WRITTEN INSTRUCTION: In the conversation transcript, what does Michelle Warner do to record a moment when she is out and about?

** Start of PAGE EXTRACT **

Jay Acunzo [00:07:24]:

And in the story that we talk about later, it feels like that relates. That's of a piece. And I'd also say that you having this clear premise in your mind is like the lens through which you see all these moments that you're experiencing that other people might say that's not worth telling, even if it's interesting to me, or they just don't even notice it as a potential story thread to pull or a source of teaching or metaphor. And yet you do. And I like to think of this as if you have your subconscious working on the problem at all times. Then you could just go about your day and not be thinking about work, and something goes off in your mind is like, aha. I don't know if that's a thing, but I'm going to save it somewhere and maybe pull that thread later. I think really effective storytellers have that habit that they've ironed out over years of their lives.


Jay Acunzo [00:08:02]:

So I don't know if that connects back to the way you operate, but that's what I'm always going through as I move about my day 100%.


Michelle Warner [00:08:07]:

I also think I have an unfair advantage there because it is so easy to do things out of sequence or to not stop and ask the right question, that I am constantly catching myself in my normal life, breaking my own rules. And so it's easy to notice that and to make fun of myself when I'm at the grocery store without a list and I'm screwing things up and I know I'm going to have to go back. All of those everyday moments, I'm just like, oh, this is what I tell people to not do all day long.


Jay Acunzo [00:08:32]:

How much of an organized system do you have for catching these little moments that you notice at the grocery store, or making morning coffee, or walking your dog on the beach during the winter months,  as I know you love to do? How systematized is this sort of intake of yours.


Michelle Warner [00:08:59]:

There's a dumping ground in notion. That's what I use for project management. So I have a page where I just dump a note that will remind me what happened. And if I'm out and about, I will give myself a two second voice note. I don't try to form the story, but it goes into a voice note on my phone so I can manage to get it into notion when I get back.


Jay Acunzo [00:09:16]:

There's a sequence over strategy thing I've noticed here, which I think you'll love. There's a ton of people that I've encountered. I'm very fortunate now to be of the stage in my career where people think I have some kind of secret and I just do not like, Jay, you must know how not to make a mess when you make stuff. And I'm like, no, I just maybe move through the mess more confidently and more joyfully or can direct it a little bit better. It's always a mess whenever I make anything. And I think people start with the idea phase and they're like, so you have some super regimented tagging system? And I'm like, no, I have one page in notion that I like save. I basically pull the thread as much as inspiration lets me in that moment and vomit words. So it's like a six, seven, 8910 sentence paragraph that becomes the idea that I save for later.


Jay Acunzo [00:10:03]:

And then occasionally I'm like you, where I can't type anything, I'm walking or driving, and I'll send myself a text or a voice note and that's it. Maybe instead of ironing out the perfect idea capture and collating system for you, you should put yourself on a deadline and tell a bunch of stories for I don't know how many months. And then let's revisit whether or not idea capture an organization is a problem for you. Like sequence over strategy, this feels like one of those things that people want the perfect system and they actually don't save a bunch of ideas or learn how to spot them in the first place.

** End of PAGE EXTRACT **
** Start of MATERIAL SHOWN **

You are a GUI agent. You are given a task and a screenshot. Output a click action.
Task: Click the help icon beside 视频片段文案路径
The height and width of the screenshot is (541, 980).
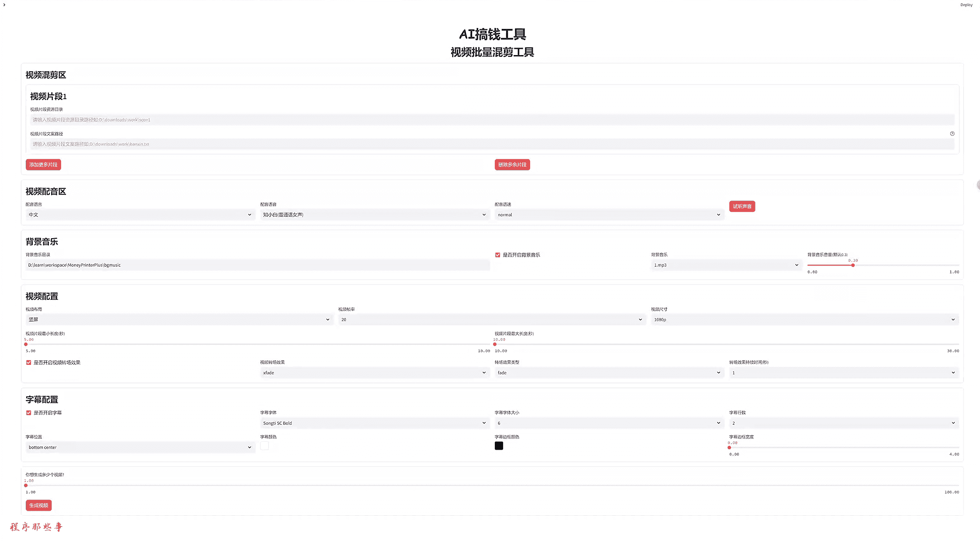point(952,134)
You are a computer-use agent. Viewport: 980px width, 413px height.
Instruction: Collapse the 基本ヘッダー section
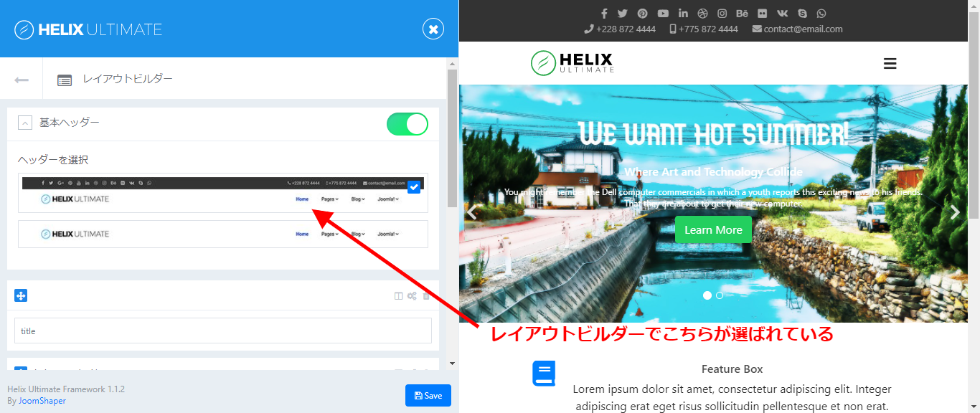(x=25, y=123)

** End of MATERIAL SHOWN **
** Start of MATERIAL SHOWN **

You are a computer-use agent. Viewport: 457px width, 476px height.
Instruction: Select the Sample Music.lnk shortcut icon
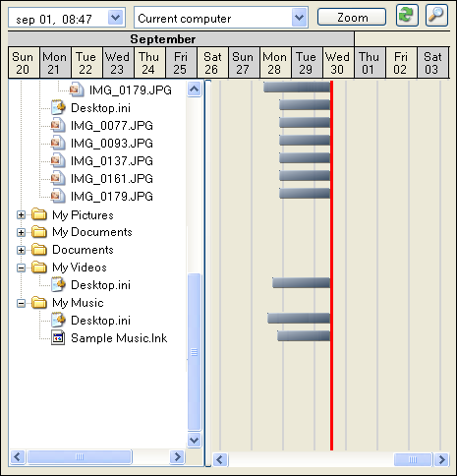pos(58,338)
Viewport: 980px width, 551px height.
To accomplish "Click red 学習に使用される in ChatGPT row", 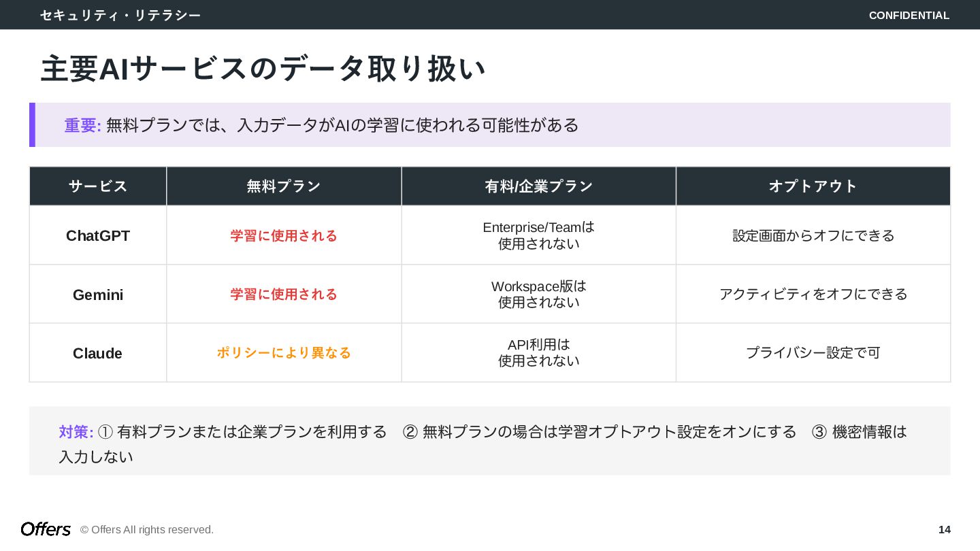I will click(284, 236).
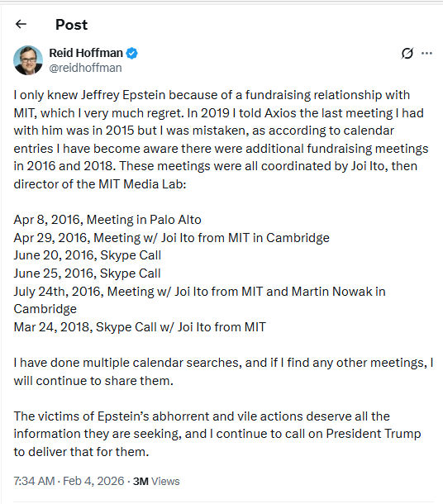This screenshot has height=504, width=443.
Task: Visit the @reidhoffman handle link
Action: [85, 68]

** End of MATERIAL SHOWN **
** Start of MATERIAL SHOWN **

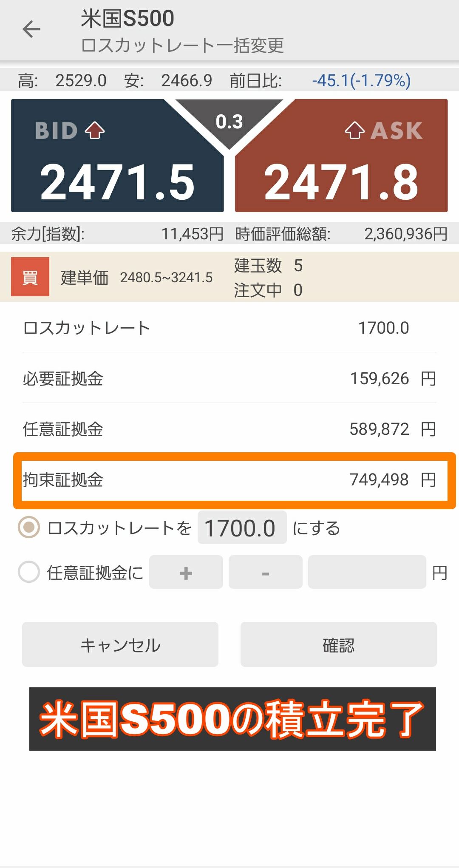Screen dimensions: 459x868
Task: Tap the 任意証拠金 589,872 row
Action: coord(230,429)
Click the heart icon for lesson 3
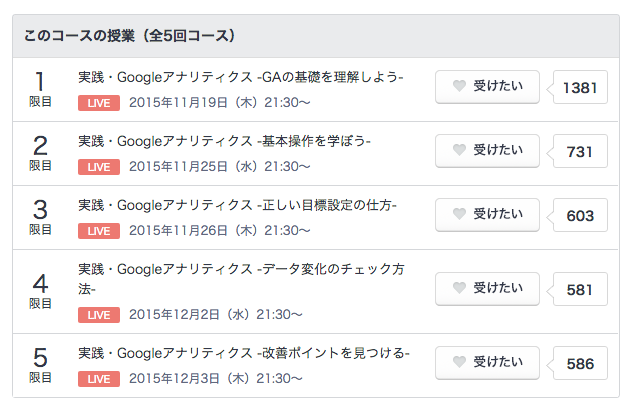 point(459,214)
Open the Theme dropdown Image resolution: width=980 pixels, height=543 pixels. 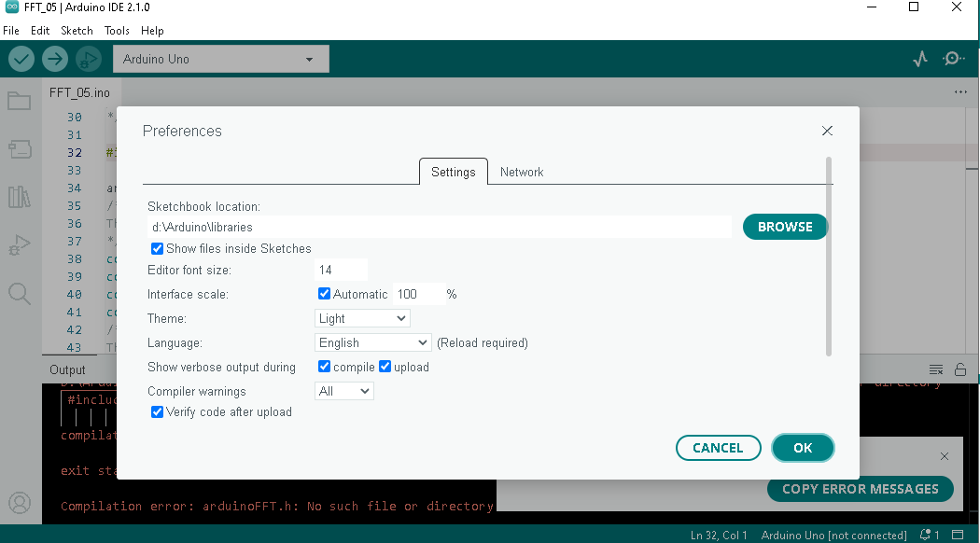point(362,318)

** End of MATERIAL SHOWN **

CORRECT OUTPUT: She gives herself a two-second voice note on her phone.